== Exercise ==
Turn each line of the records below into one string in a JSON list, skipping any blank lines.

== Records supplied ==

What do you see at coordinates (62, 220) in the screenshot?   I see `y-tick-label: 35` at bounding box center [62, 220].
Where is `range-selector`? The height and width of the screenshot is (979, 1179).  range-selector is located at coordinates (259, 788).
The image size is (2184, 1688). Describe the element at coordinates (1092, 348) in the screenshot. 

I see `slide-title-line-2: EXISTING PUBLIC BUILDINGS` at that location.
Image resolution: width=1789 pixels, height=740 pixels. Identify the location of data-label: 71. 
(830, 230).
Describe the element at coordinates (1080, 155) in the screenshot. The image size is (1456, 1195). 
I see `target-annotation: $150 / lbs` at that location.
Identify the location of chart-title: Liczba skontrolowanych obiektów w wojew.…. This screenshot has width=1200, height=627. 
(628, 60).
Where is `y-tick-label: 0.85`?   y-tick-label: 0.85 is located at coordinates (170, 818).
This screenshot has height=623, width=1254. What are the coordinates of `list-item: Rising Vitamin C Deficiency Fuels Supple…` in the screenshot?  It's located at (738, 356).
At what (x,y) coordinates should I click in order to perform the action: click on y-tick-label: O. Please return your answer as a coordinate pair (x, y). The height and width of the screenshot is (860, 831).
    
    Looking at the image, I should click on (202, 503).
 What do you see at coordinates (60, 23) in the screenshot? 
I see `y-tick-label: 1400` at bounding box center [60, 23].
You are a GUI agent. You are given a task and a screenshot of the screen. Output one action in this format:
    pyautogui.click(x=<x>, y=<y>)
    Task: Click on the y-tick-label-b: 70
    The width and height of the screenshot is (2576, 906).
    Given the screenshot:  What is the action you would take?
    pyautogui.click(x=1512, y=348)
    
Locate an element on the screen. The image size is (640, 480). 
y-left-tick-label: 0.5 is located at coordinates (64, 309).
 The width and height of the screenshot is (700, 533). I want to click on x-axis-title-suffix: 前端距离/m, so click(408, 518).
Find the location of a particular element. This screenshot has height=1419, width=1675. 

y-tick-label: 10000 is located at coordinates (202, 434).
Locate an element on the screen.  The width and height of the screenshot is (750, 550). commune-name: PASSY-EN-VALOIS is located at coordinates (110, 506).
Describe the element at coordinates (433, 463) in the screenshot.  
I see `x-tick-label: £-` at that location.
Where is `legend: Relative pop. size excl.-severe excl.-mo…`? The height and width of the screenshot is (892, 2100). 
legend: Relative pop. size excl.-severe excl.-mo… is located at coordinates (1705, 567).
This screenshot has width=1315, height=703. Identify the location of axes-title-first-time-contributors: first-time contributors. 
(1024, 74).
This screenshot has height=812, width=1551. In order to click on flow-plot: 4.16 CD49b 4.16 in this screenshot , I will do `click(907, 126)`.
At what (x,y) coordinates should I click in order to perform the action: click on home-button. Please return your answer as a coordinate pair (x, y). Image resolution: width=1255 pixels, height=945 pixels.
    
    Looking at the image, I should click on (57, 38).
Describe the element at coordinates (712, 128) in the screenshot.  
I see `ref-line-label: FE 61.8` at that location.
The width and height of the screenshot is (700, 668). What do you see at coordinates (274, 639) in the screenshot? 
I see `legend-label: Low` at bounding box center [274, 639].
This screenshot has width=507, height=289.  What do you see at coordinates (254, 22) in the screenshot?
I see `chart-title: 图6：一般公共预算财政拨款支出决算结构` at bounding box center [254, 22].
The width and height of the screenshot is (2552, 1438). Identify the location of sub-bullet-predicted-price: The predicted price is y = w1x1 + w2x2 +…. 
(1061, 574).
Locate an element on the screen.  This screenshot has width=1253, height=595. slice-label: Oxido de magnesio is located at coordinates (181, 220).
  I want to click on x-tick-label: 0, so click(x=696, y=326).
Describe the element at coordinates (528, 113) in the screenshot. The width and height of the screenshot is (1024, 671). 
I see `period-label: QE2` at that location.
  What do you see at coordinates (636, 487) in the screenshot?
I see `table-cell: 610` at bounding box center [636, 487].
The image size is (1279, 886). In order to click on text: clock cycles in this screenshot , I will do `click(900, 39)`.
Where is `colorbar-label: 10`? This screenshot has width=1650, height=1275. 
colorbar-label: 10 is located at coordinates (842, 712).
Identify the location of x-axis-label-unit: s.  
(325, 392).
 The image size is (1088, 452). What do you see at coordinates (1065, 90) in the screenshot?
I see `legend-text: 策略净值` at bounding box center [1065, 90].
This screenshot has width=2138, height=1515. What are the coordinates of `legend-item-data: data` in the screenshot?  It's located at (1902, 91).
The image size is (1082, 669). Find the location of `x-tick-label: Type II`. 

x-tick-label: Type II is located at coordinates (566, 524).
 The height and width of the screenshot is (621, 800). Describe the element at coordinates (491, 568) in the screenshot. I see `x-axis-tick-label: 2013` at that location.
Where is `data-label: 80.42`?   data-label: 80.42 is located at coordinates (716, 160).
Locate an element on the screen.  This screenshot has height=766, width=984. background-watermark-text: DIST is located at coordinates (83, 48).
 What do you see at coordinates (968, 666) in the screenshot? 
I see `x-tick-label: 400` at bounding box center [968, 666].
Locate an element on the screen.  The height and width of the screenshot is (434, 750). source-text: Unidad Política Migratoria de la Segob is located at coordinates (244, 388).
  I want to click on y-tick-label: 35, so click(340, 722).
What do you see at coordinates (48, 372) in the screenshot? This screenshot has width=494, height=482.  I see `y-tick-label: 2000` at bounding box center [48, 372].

== Written solution ==
[
  "What do you see at coordinates (62, 220) in the screenshot?   I see `y-tick-label: 35` at bounding box center [62, 220].",
  "Where is `range-selector`? The height and width of the screenshot is (979, 1179).  range-selector is located at coordinates (259, 788).",
  "The image size is (2184, 1688). Describe the element at coordinates (1092, 348) in the screenshot. ",
  "I see `slide-title-line-2: EXISTING PUBLIC BUILDINGS` at that location.",
  "Image resolution: width=1789 pixels, height=740 pixels. Identify the location of data-label: 71. ",
  "(830, 230).",
  "Describe the element at coordinates (1080, 155) in the screenshot. The image size is (1456, 1195). ",
  "I see `target-annotation: $150 / lbs` at that location.",
  "Identify the location of chart-title: Liczba skontrolowanych obiektów w wojew.…. This screenshot has width=1200, height=627. ",
  "(628, 60).",
  "Where is `y-tick-label: 0.85`?   y-tick-label: 0.85 is located at coordinates (170, 818).",
  "This screenshot has height=623, width=1254. What are the coordinates of `list-item: Rising Vitamin C Deficiency Fuels Supple…` in the screenshot?  It's located at (738, 356).",
  "At what (x,y) coordinates should I click in order to perform the action: click on y-tick-label: O. Please return your answer as a coordinate pair (x, y). The height and width of the screenshot is (860, 831).",
  "    Looking at the image, I should click on (202, 503).",
  " What do you see at coordinates (60, 23) in the screenshot? ",
  "I see `y-tick-label: 1400` at bounding box center [60, 23].",
  "You are a GUI agent. You are given a task and a screenshot of the screen. Output one action in this format:",
  "    pyautogui.click(x=<x>, y=<y>)",
  "    Task: Click on the y-tick-label-b: 70",
  "    The width and height of the screenshot is (2576, 906).",
  "    Given the screenshot:  What is the action you would take?",
  "    pyautogui.click(x=1512, y=348)",
  "Locate an element on the screen. The image size is (640, 480). ",
  "y-left-tick-label: 0.5 is located at coordinates (64, 309).",
  " The width and height of the screenshot is (700, 533). I want to click on x-axis-title-suffix: 前端距离/m, so click(408, 518).",
  "Find the location of a particular element. This screenshot has height=1419, width=1675. ",
  "y-tick-label: 10000 is located at coordinates (202, 434).",
  "Locate an element on the screen.  The width and height of the screenshot is (750, 550). commune-name: PASSY-EN-VALOIS is located at coordinates (110, 506).",
  "Describe the element at coordinates (433, 463) in the screenshot.  ",
  "I see `x-tick-label: £-` at that location.",
  "Where is `legend: Relative pop. size excl.-severe excl.-mo…`? The height and width of the screenshot is (892, 2100). ",
  "legend: Relative pop. size excl.-severe excl.-mo… is located at coordinates (1705, 567).",
  "This screenshot has width=1315, height=703. Identify the location of axes-title-first-time-contributors: first-time contributors. ",
  "(1024, 74).",
  "This screenshot has height=812, width=1551. In order to click on flow-plot: 4.16 CD49b 4.16 in this screenshot , I will do `click(907, 126)`.",
  "At what (x,y) coordinates should I click in order to perform the action: click on home-button. Please return your answer as a coordinate pair (x, y). Image resolution: width=1255 pixels, height=945 pixels.",
  "    Looking at the image, I should click on (57, 38).",
  "Describe the element at coordinates (712, 128) in the screenshot.  ",
  "I see `ref-line-label: FE 61.8` at that location.",
  "The width and height of the screenshot is (700, 668). What do you see at coordinates (274, 639) in the screenshot? ",
  "I see `legend-label: Low` at bounding box center [274, 639].",
  "This screenshot has width=507, height=289.  What do you see at coordinates (254, 22) in the screenshot?",
  "I see `chart-title: 图6：一般公共预算财政拨款支出决算结构` at bounding box center [254, 22].",
  "The width and height of the screenshot is (2552, 1438). Identify the location of sub-bullet-predicted-price: The predicted price is y = w1x1 + w2x2 +…. ",
  "(1061, 574).",
  "Locate an element on the screen.  This screenshot has width=1253, height=595. slice-label: Oxido de magnesio is located at coordinates (181, 220).",
  "  I want to click on x-tick-label: 0, so click(x=696, y=326).",
  "Describe the element at coordinates (528, 113) in the screenshot. The width and height of the screenshot is (1024, 671). ",
  "I see `period-label: QE2` at that location.",
  "  What do you see at coordinates (636, 487) in the screenshot?",
  "I see `table-cell: 610` at bounding box center [636, 487].",
  "The image size is (1279, 886). In order to click on text: clock cycles in this screenshot , I will do `click(900, 39)`.",
  "Where is `colorbar-label: 10`? This screenshot has width=1650, height=1275. ",
  "colorbar-label: 10 is located at coordinates (842, 712).",
  "Identify the location of x-axis-label-unit: s.  ",
  "(325, 392).",
  " The image size is (1088, 452). What do you see at coordinates (1065, 90) in the screenshot?",
  "I see `legend-text: 策略净值` at bounding box center [1065, 90].",
  "This screenshot has width=2138, height=1515. What are the coordinates of `legend-item-data: data` in the screenshot?  It's located at (1902, 91).",
  "The image size is (1082, 669). Find the location of `x-tick-label: Type II`. ",
  "x-tick-label: Type II is located at coordinates (566, 524).",
  " The height and width of the screenshot is (621, 800). Describe the element at coordinates (491, 568) in the screenshot. I see `x-axis-tick-label: 2013` at that location.",
  "Where is `data-label: 80.42`?   data-label: 80.42 is located at coordinates (716, 160).",
  "Locate an element on the screen.  This screenshot has height=766, width=984. background-watermark-text: DIST is located at coordinates (83, 48).",
  " What do you see at coordinates (968, 666) in the screenshot? ",
  "I see `x-tick-label: 400` at bounding box center [968, 666].",
  "Locate an element on the screen.  The height and width of the screenshot is (434, 750). source-text: Unidad Política Migratoria de la Segob is located at coordinates (244, 388).",
  "  I want to click on y-tick-label: 35, so click(340, 722).",
  "What do you see at coordinates (48, 372) in the screenshot? This screenshot has width=494, height=482.  I see `y-tick-label: 2000` at bounding box center [48, 372]."
]